SOURCE EXTRACT.
Experts continue to put the slipper into the Government's so-called "boot camp" bill, with the top Youth Court judge saying military-style camps don't work and asking whether changes are really needed.

The Youth Courts Jurisdiction and Orders Amendment Bill seeks to provide the court with new sentencing options ranging from tight supervision to a three-month stretch in a military-style camp. It would also extend the court's jurisdiction to include 12- and 13-year olds who committed serious crimes and allow the court to issue parenting orders.

Principal Youth Court Judge Andrew Becroft told yesterday's social services select committee the bill proposed the most fundamental and deep seated change to the youth justice system since its inception in 1989. He queried whether the system's inadequacies were the result of something philosophically wrong or that it was overly complicated and poorly resourced.

The law surrounding 12- and 13-year olds was convoluted and difficult to understand and there was very little public scrutiny, he said. Therapeutic foster care was already available but there were not enough resources for the 60 to 80 12-to 13-year olds who would qualify for Youth Court.

Collected data entries:
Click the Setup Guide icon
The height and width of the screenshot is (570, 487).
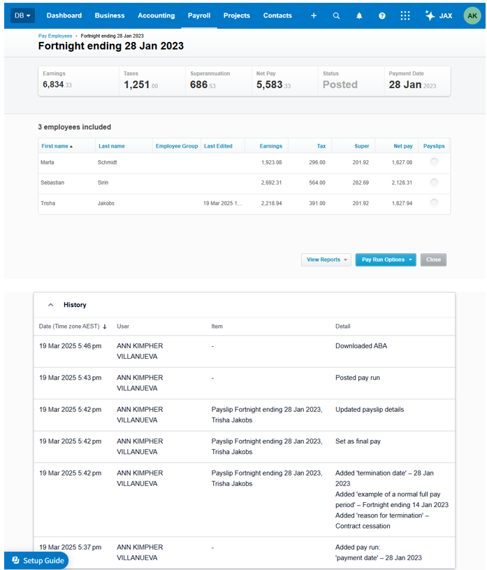click(x=16, y=560)
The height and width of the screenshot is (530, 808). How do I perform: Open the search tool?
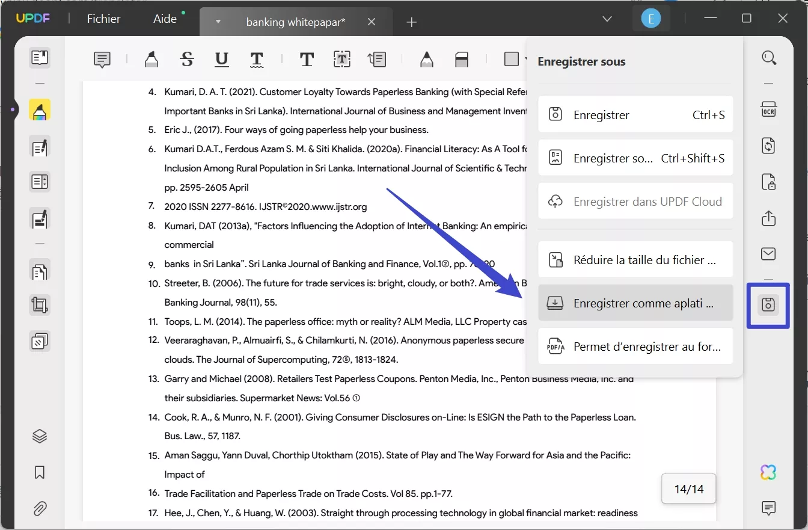(769, 58)
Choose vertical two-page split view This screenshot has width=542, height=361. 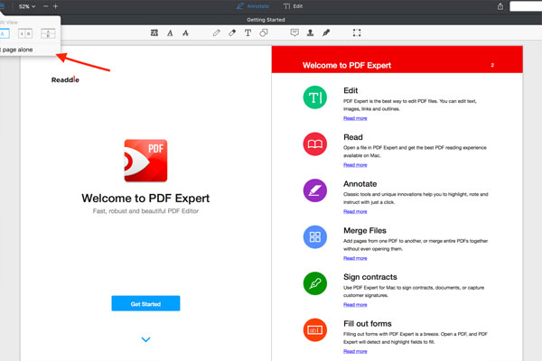point(27,33)
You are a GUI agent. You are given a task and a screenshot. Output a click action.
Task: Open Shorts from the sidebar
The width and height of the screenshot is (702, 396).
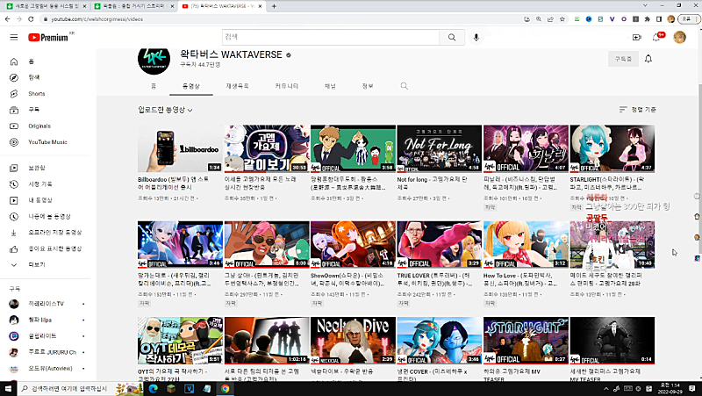pos(36,93)
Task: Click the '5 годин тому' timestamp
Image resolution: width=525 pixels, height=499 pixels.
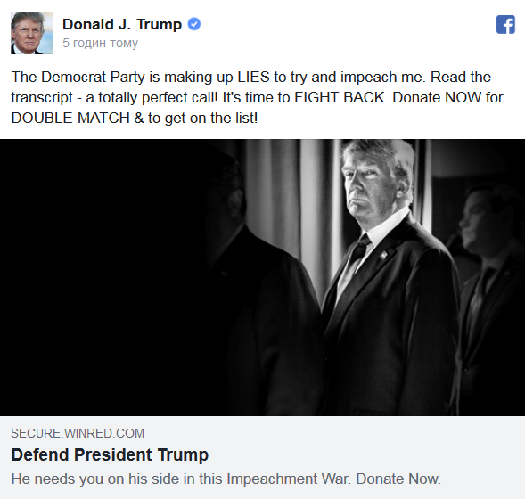Action: pos(100,43)
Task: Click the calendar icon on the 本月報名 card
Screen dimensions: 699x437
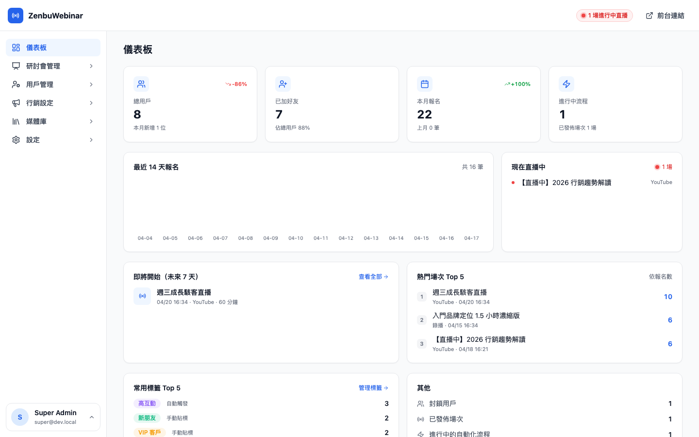Action: click(x=425, y=84)
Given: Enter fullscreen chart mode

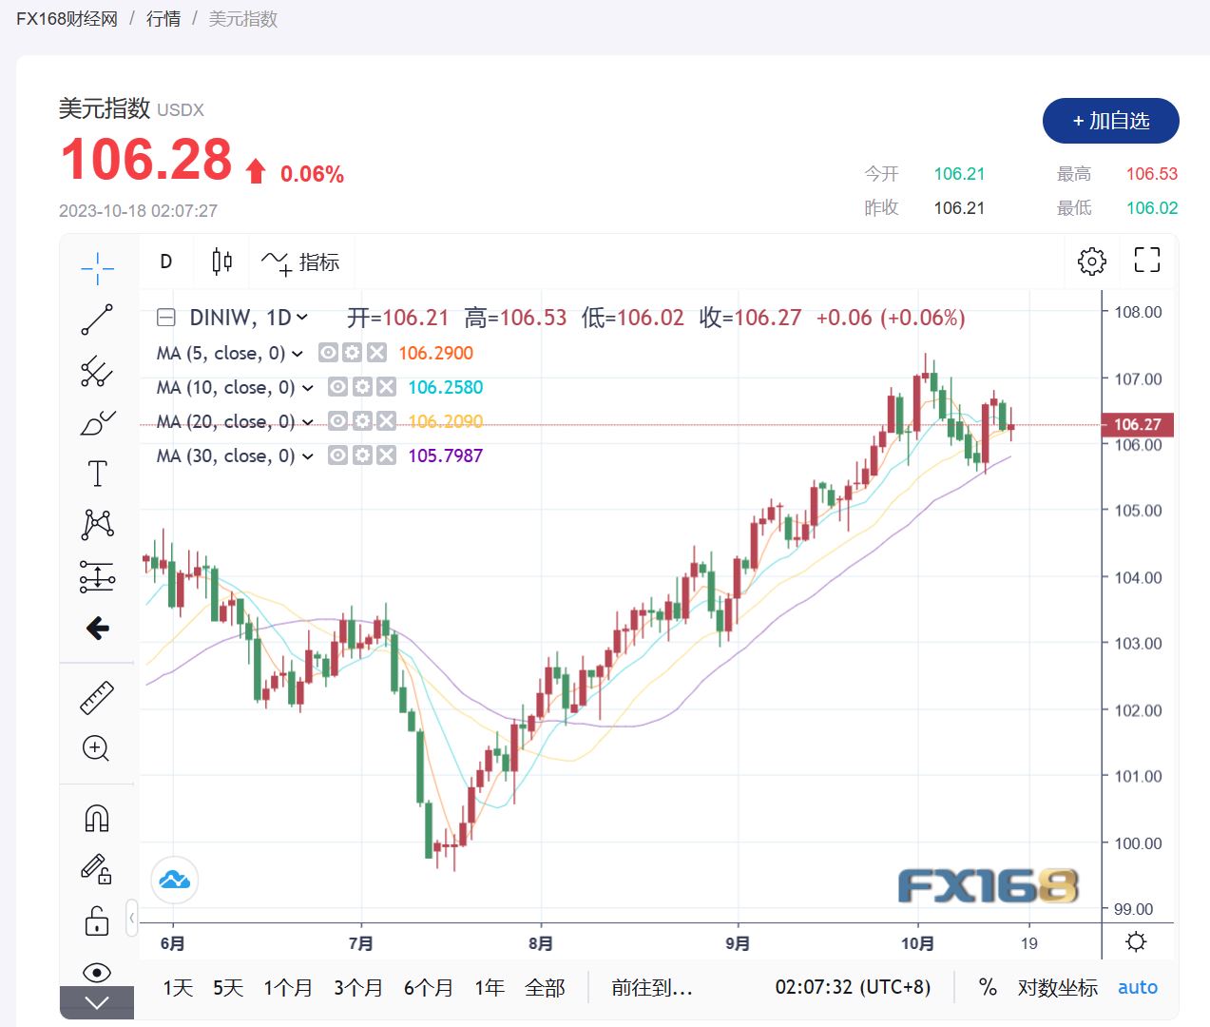Looking at the screenshot, I should tap(1147, 261).
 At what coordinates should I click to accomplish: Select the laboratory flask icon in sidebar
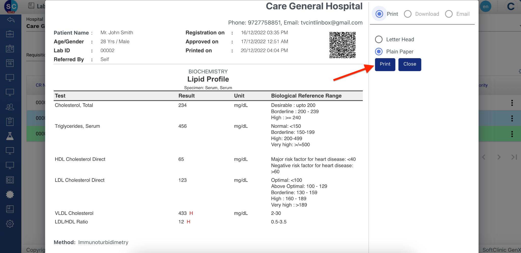(x=10, y=136)
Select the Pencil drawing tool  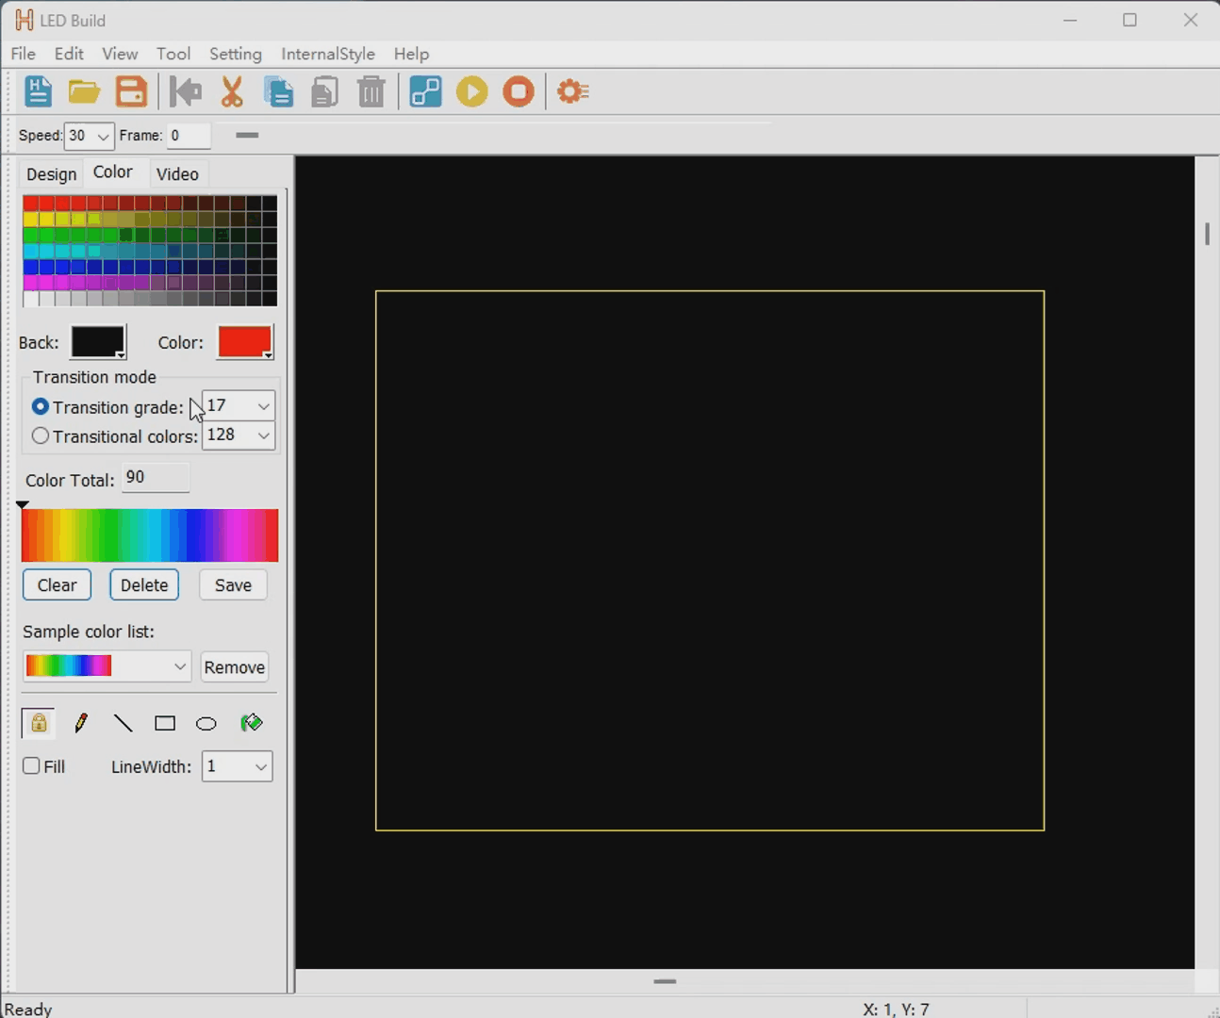coord(81,722)
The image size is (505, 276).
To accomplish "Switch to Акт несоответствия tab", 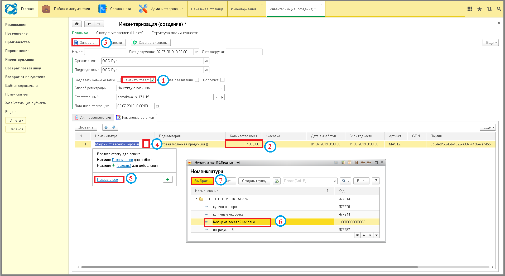I will (x=93, y=118).
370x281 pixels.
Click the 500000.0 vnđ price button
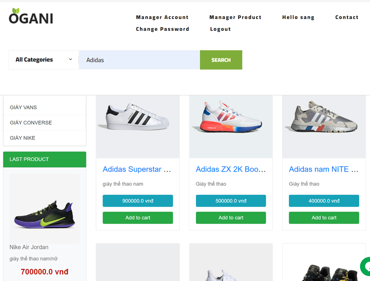230,200
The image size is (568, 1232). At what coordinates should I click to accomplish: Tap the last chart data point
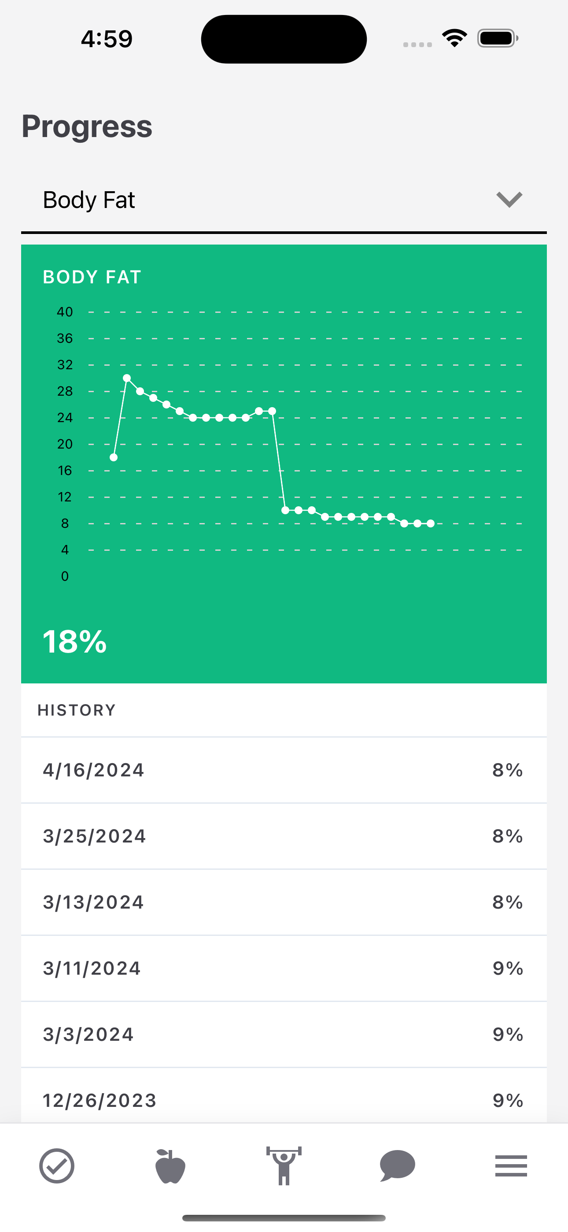(x=430, y=524)
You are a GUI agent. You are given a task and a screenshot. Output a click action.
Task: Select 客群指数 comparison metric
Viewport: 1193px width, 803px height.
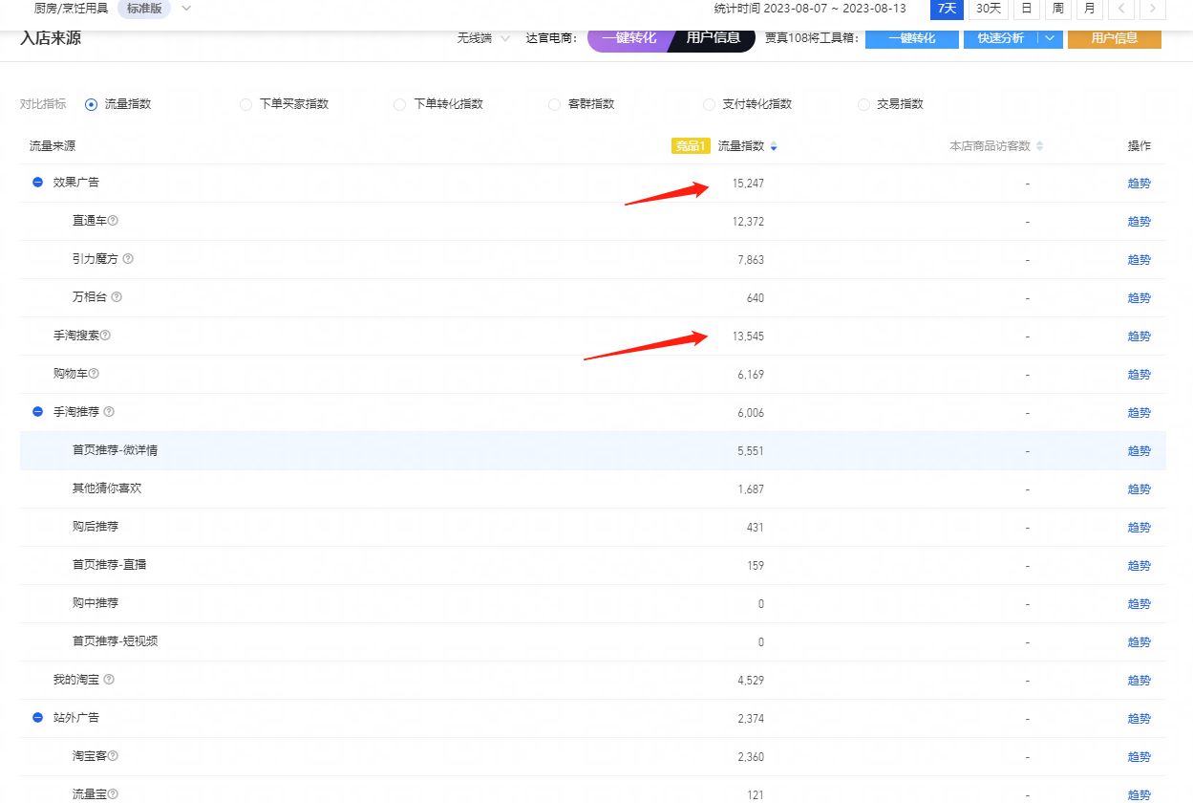[554, 104]
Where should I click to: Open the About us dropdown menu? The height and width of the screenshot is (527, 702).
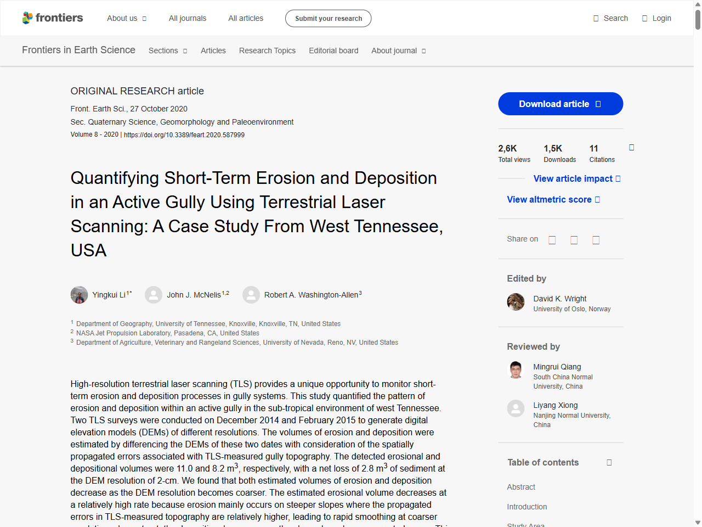click(126, 18)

ACTIONS TO TAKE.
**1.** According to the extract on the Youth Courts bill, how many 12- to 13-year-olds would qualify for Youth Court?
**2.** Reproduce the passage of the extract on the Youth Courts bill that opens with the words containing "The law surrounding" and closes with "for Youth Court.".

ANSWERS PER TASK.
**1.** 60 to 80

**2.**
The law surrounding 12- and 13-year olds was convoluted and difficult to understand and there was very little public scrutiny, he said. Therapeutic foster care was already available but there were not enough resources for the 60 to 80 12-to 13-year olds who would qualify for Youth Court.